Career patients appear to have most or all of the following characteristics. First, they have a tantalising mixture of indisputable physical problems on the one hand, and a collection of vaguer signs and investigative findings on the other. Almost certainly, someone will have failed to diagnose something fairly obvious like an underactive thyroid gland early on in their careers, and they will apologetically slip this into their accounts, so that every subsequent physician will be wary of leaving even the tiniest stone unturned. Although they may have had numerous treatments and operations, both necessary and pointless, they remain intensely loyal to their doctors, especially those who have most conspicuously failed to improve any of their symptoms. Also, their problems usually accrue slowly and in geological layers, rather than appearing as sudden and dramatic eruptions.
Next, career patients usually have a finely tuned awareness of the workings of the health service. In particular, they have an intimate knowledge of its failings, and its tendencies towards fragmentation and dysfunctional communication. This gives them an ability to provoke and make a mockery out of the inability of most hospitals or local networks to join things up. Although this is done through intuition and with innocence rather than brazen calculation, they succeed in getting doctors to carry out absurd and improbable interventions (like two scans in a fortnight) in preference to picking up the phone and talking to each other.

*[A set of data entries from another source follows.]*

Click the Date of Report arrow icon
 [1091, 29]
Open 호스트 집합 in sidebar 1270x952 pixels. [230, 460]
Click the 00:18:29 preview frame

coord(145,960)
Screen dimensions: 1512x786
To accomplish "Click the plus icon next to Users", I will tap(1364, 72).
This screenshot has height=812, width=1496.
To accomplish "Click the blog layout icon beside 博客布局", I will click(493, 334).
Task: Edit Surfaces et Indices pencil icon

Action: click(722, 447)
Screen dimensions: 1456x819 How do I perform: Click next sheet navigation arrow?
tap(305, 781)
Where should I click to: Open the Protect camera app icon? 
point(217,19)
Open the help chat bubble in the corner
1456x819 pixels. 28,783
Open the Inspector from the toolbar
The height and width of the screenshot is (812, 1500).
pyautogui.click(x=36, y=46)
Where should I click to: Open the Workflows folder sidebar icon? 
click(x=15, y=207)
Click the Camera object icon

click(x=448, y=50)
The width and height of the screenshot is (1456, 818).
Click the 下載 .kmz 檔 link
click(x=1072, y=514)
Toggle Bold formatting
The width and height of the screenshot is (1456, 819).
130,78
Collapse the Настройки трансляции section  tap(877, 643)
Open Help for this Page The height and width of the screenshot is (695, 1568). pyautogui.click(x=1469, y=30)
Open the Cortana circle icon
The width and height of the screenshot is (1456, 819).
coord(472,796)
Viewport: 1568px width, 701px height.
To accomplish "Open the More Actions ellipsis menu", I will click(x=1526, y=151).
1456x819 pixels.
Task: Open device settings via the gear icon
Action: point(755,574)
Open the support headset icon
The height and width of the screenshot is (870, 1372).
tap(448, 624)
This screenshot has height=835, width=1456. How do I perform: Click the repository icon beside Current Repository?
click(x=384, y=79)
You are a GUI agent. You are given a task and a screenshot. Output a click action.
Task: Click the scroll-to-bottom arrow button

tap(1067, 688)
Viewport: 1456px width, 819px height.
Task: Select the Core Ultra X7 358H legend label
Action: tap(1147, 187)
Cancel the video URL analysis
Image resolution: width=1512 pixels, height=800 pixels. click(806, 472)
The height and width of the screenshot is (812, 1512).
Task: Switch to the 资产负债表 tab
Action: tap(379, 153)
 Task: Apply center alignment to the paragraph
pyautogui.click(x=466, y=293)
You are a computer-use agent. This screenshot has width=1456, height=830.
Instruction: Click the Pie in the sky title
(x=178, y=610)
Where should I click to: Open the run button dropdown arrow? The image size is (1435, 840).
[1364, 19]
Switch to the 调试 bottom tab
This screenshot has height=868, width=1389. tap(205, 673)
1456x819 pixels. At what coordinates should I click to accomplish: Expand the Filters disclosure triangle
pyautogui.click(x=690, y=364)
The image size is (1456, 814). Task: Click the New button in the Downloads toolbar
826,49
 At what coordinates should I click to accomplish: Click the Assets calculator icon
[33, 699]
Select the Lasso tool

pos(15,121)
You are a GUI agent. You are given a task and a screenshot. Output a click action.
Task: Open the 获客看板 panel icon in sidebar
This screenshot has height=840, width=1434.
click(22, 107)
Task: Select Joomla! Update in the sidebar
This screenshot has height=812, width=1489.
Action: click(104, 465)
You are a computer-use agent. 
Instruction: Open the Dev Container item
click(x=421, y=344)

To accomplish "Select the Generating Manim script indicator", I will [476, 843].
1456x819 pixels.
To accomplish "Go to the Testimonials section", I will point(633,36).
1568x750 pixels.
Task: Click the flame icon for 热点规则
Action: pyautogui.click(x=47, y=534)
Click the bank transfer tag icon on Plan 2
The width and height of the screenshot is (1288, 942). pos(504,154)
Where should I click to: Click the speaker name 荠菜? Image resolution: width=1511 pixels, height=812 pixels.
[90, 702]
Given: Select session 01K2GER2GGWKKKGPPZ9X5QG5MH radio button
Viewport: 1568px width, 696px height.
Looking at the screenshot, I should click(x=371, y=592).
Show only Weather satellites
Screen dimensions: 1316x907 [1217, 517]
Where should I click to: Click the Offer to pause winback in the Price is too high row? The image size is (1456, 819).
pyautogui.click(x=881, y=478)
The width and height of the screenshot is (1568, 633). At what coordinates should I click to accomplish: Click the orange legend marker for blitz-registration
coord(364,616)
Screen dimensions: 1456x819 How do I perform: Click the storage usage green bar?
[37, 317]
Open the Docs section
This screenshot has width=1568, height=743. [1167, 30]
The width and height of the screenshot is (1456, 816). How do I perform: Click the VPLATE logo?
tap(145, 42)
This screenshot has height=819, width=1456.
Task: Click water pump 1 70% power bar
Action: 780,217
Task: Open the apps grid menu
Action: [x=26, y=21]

There is a very large medical literature on various kinds of patients who in some ways overlap with career patients: they are commonly called frequent consulters, heavy service users, ‘fat file’ patients, heartsink patients and so forth. Much of this literature purports to offer advice about how to work more productively with such people. Suggested tactics include reattributing symptoms to life events rather than physical causes, involving relatives and carers in consultations, and asking doctors to reflect on the their negative feelings about such cases. Although such advice can be helpful at times (although probably not as helpful as its proponents claim), it never seems to work with genuine career patients. Probably they have too much invested in their career to exchange it for an alternative one, however persuasively this is proposed.
The big question in dealing with career patients, I suspect, is whether it is possible to hold on to a genuine sense of respect for them, as opposed to using the label as a cause for disapproval. One reason for respect is that they are not doing something meaningless. Quite the contrary, their pursuit of medical care fills their lives with purpose. They have an occupation that is just as absorbing as many far more respectable ones and may in fact be less of a drain on the public purse than some others, such as opera-singing. In any case, it is possible that we might end up paying even more for the social consequences of making them redundant. However, the most important reason for respecting them is that their profession is in a complementary relationship with ours: they strive to sustain our existence as we do theirs. Like career patients, doctors too can be devoted to the search for simplistic answers to complex and unfathomable human problems. We are, in a sense, co-dependent.
In the end, the only way we may be able to have any impact on career patients is by accepting their right to pursue their life’s work freely. Working on this principle, the GP who presented the case I described has now reduced his patient’s regular appointments from weekly to bi-monthly intervals, and is issuing repeat prescriptions on demand, except where he feels he is putting himself at risk legally. I sincerely doubt that his withdrawal from co-dependence will make things worse. It is just conceivable that it might make them better.